- Directed by: Clare Peploe
- Screenplay by: Robert Mundi William Brookfield Clare Peploe
- Based on: Miss Shumway Waves a Wand by James Hadley Chase
- Starring: Bridget Fonda; Russell Crowe; Jim Broadbent; D. W. Moffett; Paul Rodriguez;
- Cinematography: John J. Campbell
- Edited by: Suzanne Hartley
- Music by: Richard Hartley
- Production company: Recorded Picture Company
- Distributed by: Goldwyn Entertainment Company
- Release date: May 30, 1995;
- Running time: 104 minutes
- Country: United States
- Language: English
- Box office: $598,981

= Rough Magic =

Rough Magic is a 1995 comedy film directed by Clare Peploe, starring Bridget Fonda and Russell Crowe. The screenplay was written by Robert Mundi, William Brookfield, and Clare Peploe.
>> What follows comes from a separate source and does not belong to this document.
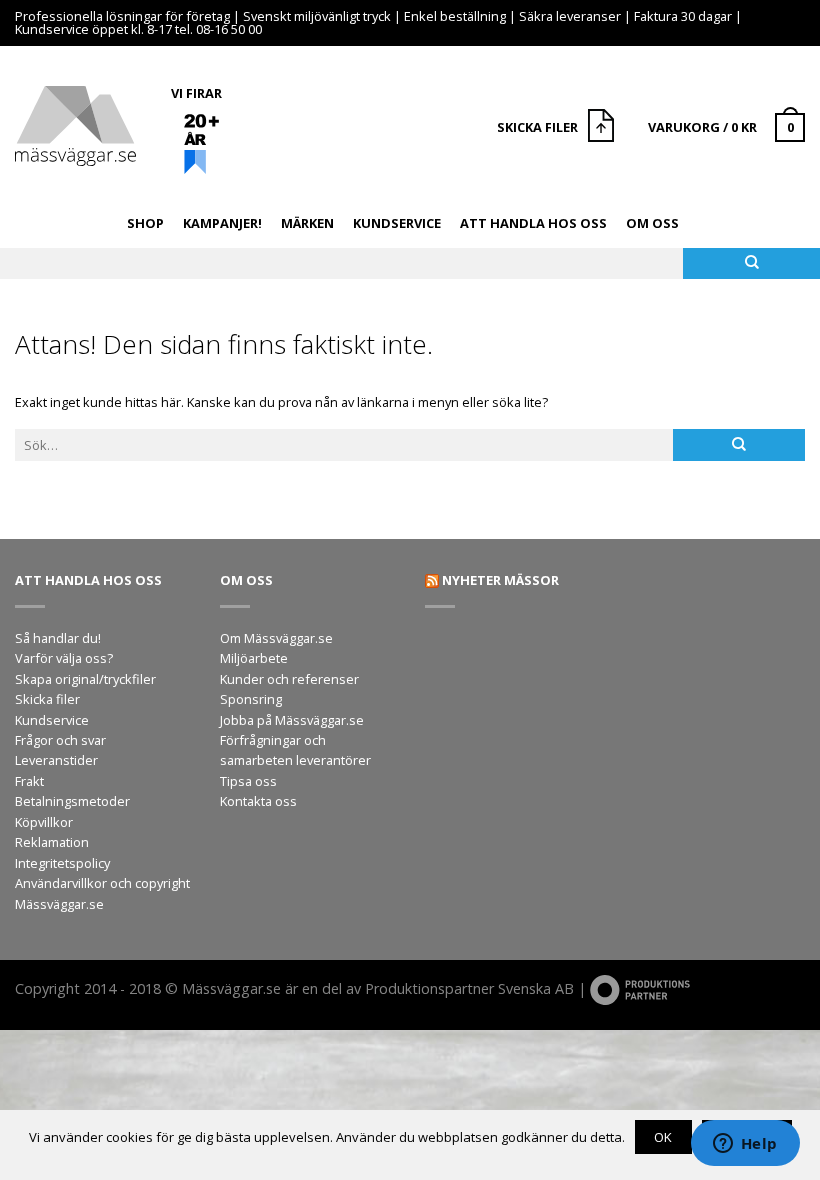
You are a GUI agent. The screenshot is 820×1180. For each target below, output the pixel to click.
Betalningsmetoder (72, 801)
Rough Magic is based on the 1944 novel Miss Shumway Waves a Wand by British novelist James Hadley Chase, which had previously been adapted as the 1962 French-Argentine film Une blonde comme ça.

==Cast==
- Bridget Fonda as Myra Shumway
- Russell Crowe as Alex Ross
- Jim Broadbent as Doc Ansell
- Kenneth Mars as Magician
- D. W. Moffett as Cliff Wyatt
- Paul Rodriguez as Diego

==Production==
Filming locations in Michoacán, Mexico; Tikal, Guatemala; and Los Angeles, United States.

==Release==
The film was released in France on August 30, 1995 and in the United States on May 30, 1997.

== Reception ==

Film critic Roger Ebert gave the film 2 stars, writing:Peploe, who is married to Bernardo Bertolucci, co-wrote his Luna (1979) and Antonioni's Zabriskie Point (1970), and has directed one previous feature, High Season (1987), an engagingly goofy comedy set on a Greek island and involving tourists and spies. Nothing she has done before is anything like Rough Magic, which seems to be a visitor from a parallel timeline: If film noir had developed in South America instead of California, maybe we would have seen more films like this.

Apart from anything else, the movie is wonderful to look at. It's a cliche to talk about great visuals, since if you point a camera in the right direction you can make almost anything look good. But John J. Campbell and Peploe create painterly compositions with rich Mexican colors, and there are landscape shots and atmospheric effects here that are astonishing.